Data listing
______

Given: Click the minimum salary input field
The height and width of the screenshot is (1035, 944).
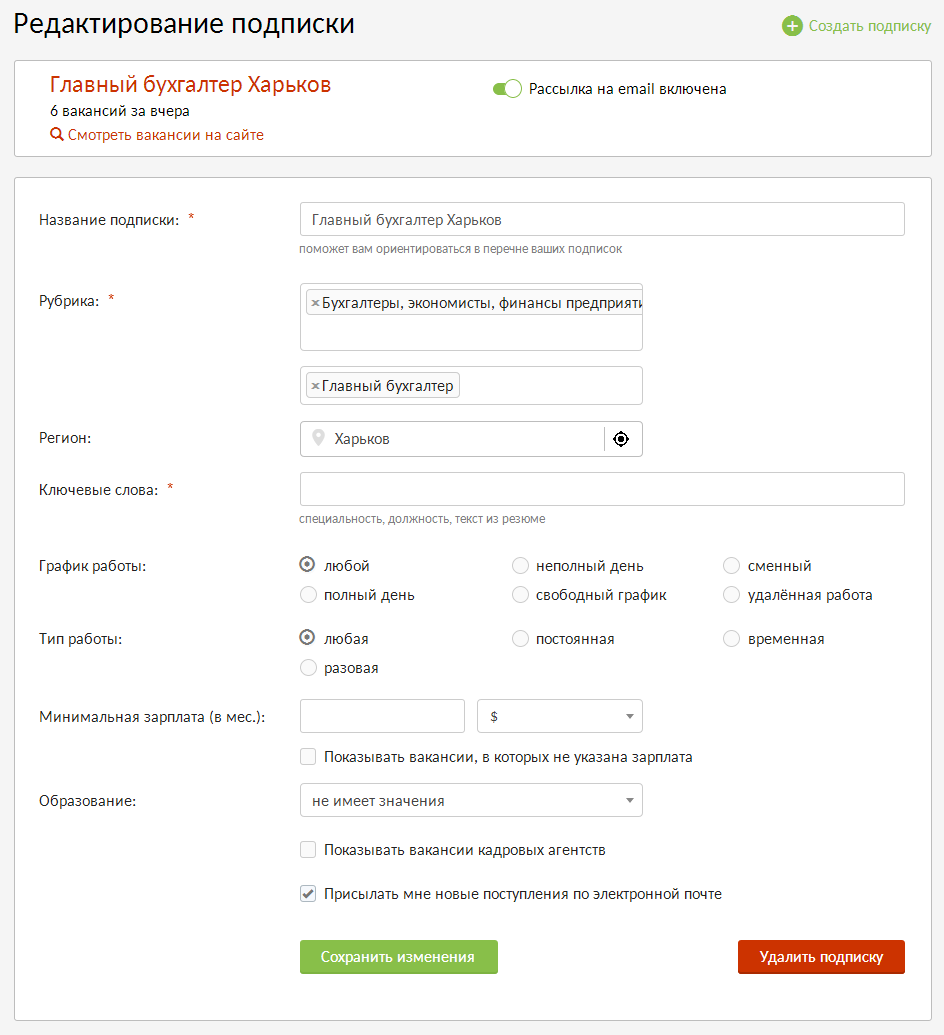Looking at the screenshot, I should 382,716.
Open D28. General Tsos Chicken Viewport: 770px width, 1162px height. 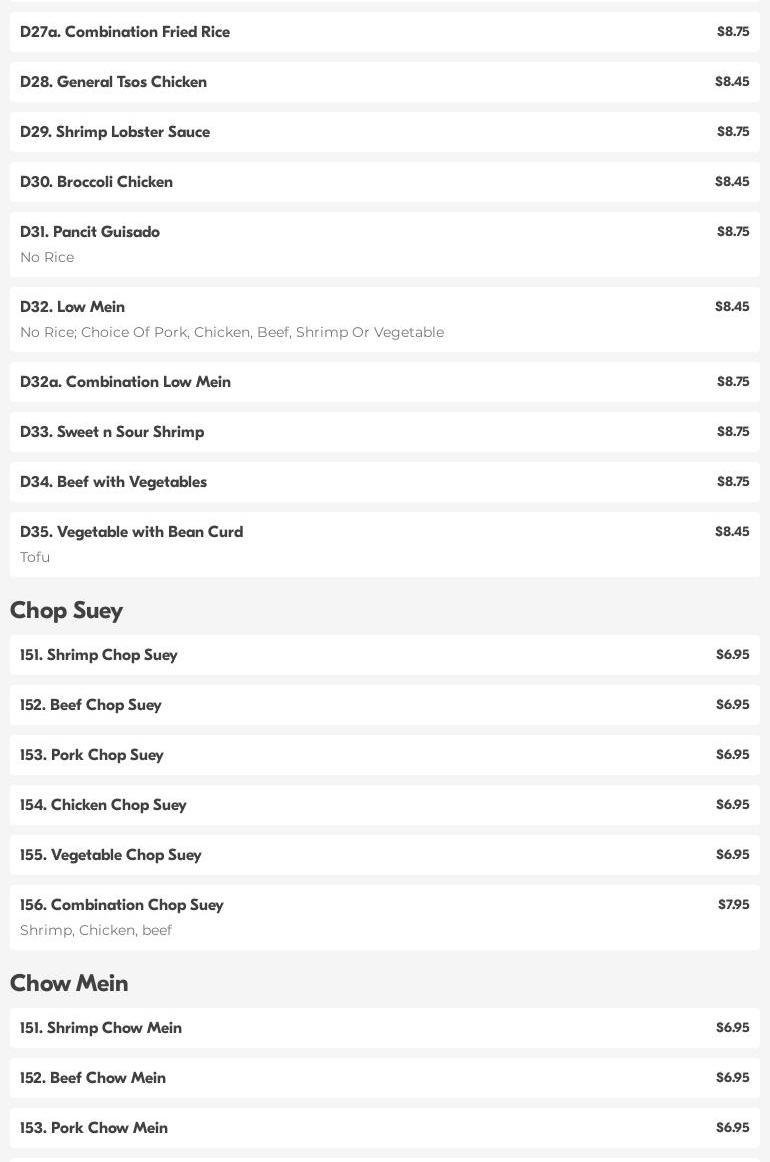(x=114, y=82)
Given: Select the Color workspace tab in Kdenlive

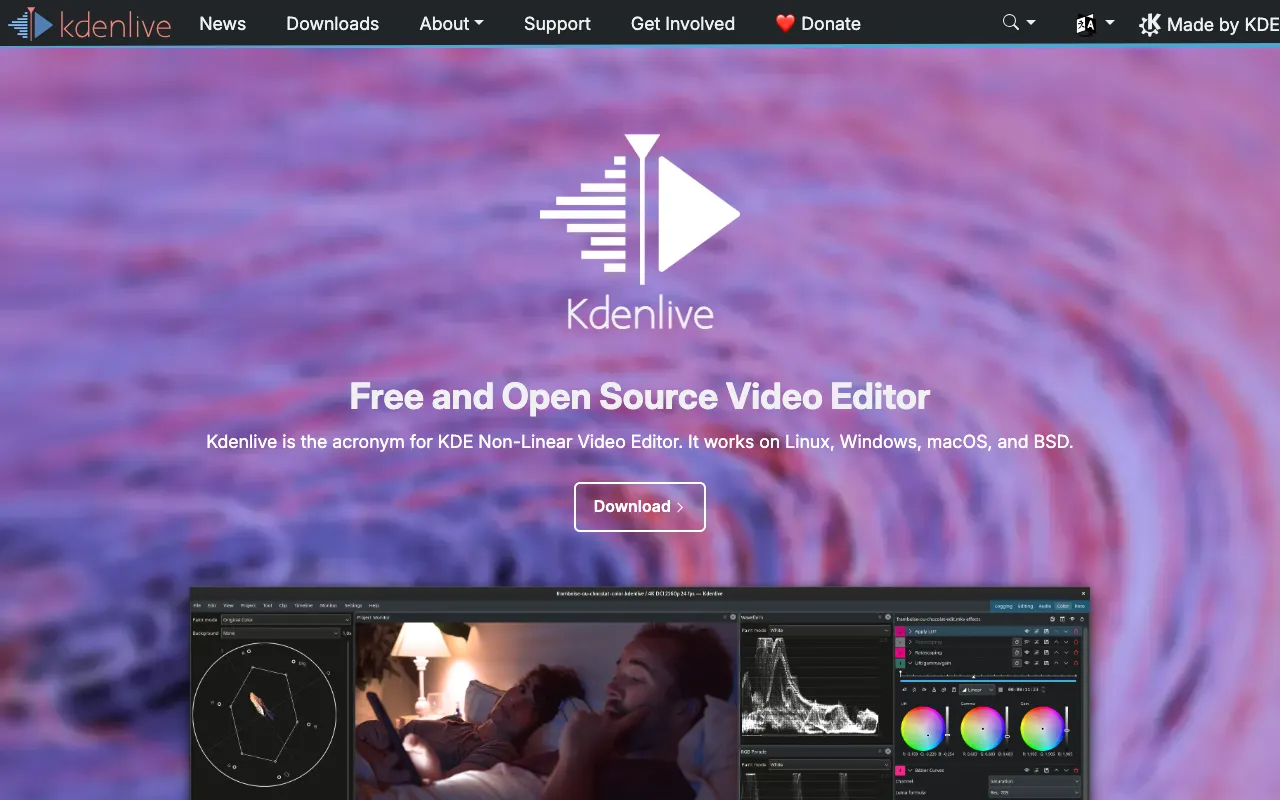Looking at the screenshot, I should point(1063,606).
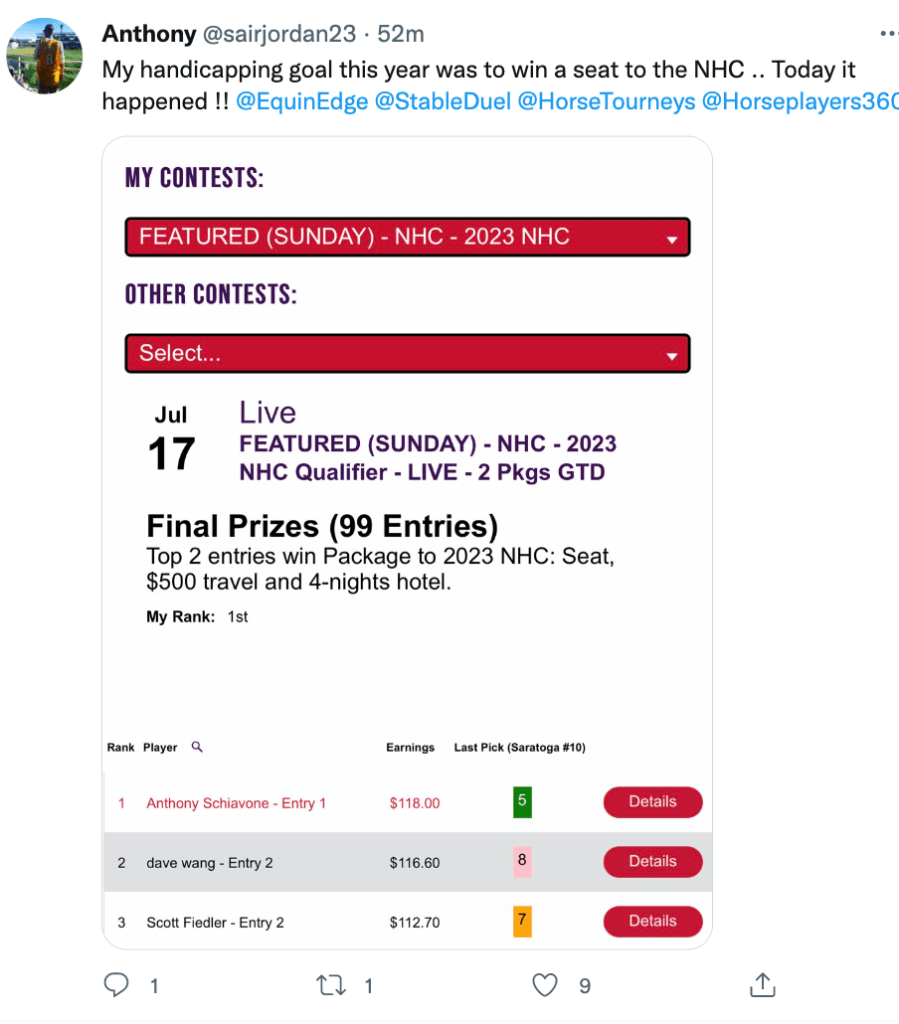
Task: View Details for Anthony Schiavone entry
Action: (x=652, y=802)
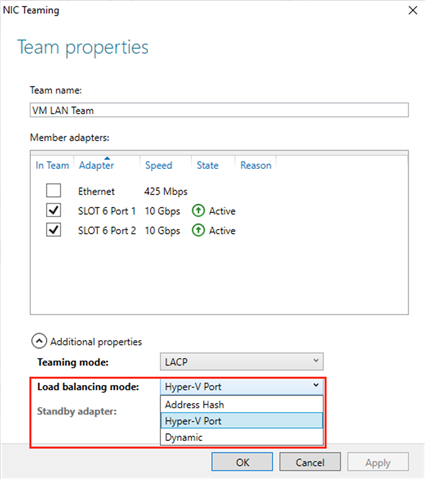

______

• Objective:
Set down, word for word, the stretch of the records from the line containing "Given: Select the" through the end of the records, and leave the pictures out of your answer.

• Output for this exercise:
Given: Select the Color workspace tab in Kdenlive

Looking at the screenshot, I should point(1063,606).
Task: View Details for Anthony Schiavone entry
Action: (x=652, y=802)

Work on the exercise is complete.